"Kamu tidak boleh ya punya pikiran tidak baik seperti itu lagi lho, ya," peringat si anak remaja asing. Bersikap seolah orang benar saja.
"A, Apa pun yang ingin aku lakukan itu bukan urusanmu, 'kan?" ia membalas kesal. Orang ini pikir ia siapa bisa seenak hati sok menentukan apa yang harus seseorang lakukan.
"Kalau kamu tidak mau berhenti memikirkannya... nanti kamu lho yang aku kotori," balas si anak asing. Berbisik lembut ke salah satu daun telinganya yang auto memerah padam. Seolah sedang ada kebakaran tak terpadamkan di sana.
Buat ia rasakan sesuatu yang panas seperti naik ke ubun-ubun. Tidak bisa dihentikan. Buat ia merasa makin "bergairah".

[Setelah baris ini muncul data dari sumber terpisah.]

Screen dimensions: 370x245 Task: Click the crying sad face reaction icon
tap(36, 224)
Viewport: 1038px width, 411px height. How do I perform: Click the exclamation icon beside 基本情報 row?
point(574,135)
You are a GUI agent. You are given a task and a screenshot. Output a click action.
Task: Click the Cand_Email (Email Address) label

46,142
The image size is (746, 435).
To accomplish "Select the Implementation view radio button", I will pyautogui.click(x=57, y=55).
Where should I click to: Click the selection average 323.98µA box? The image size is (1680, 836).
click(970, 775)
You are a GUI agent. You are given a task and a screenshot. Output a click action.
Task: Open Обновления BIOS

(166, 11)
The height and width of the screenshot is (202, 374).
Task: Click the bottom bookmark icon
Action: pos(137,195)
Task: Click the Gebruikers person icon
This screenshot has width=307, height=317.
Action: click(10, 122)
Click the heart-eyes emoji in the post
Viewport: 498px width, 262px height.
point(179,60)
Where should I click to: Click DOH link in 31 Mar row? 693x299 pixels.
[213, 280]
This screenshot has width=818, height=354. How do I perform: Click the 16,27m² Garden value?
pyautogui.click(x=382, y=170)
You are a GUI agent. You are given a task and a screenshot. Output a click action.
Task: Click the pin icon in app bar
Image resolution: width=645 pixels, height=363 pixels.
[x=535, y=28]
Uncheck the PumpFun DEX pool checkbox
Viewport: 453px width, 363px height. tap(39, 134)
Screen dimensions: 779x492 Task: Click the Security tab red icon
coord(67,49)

Apakah sesuatu yang ia pikir telah mati ternyata tengah menuju kebangkitan?
Entahlah.
*
Keesokan hari setelah malam penuh cerita membingungkan terjadi pada Widya dan seorang siswa asing di gedung kosong. Berlokasi di gedung pertama SMA Swata (Khusus Laki-laki) Prasaja Sirius Bel Esprit. Ia jadi jauh lebih pendiam dari biasa dan hanya bisa menaruh dagu di atas meja dengan tampang anak remaja habis putus cinta.
Sangat madesu.
Teman-teman di sekitarnya, para anak-anak "normal" yang tak mungkin berpikir bahwa ia nyaris saja kehilangan nyawa kemarin (kalau tidak diselamatkan si anak asing), hanya bisa saling berbisik mengira-ngira menebar ghibahan nikmat pembuka hari.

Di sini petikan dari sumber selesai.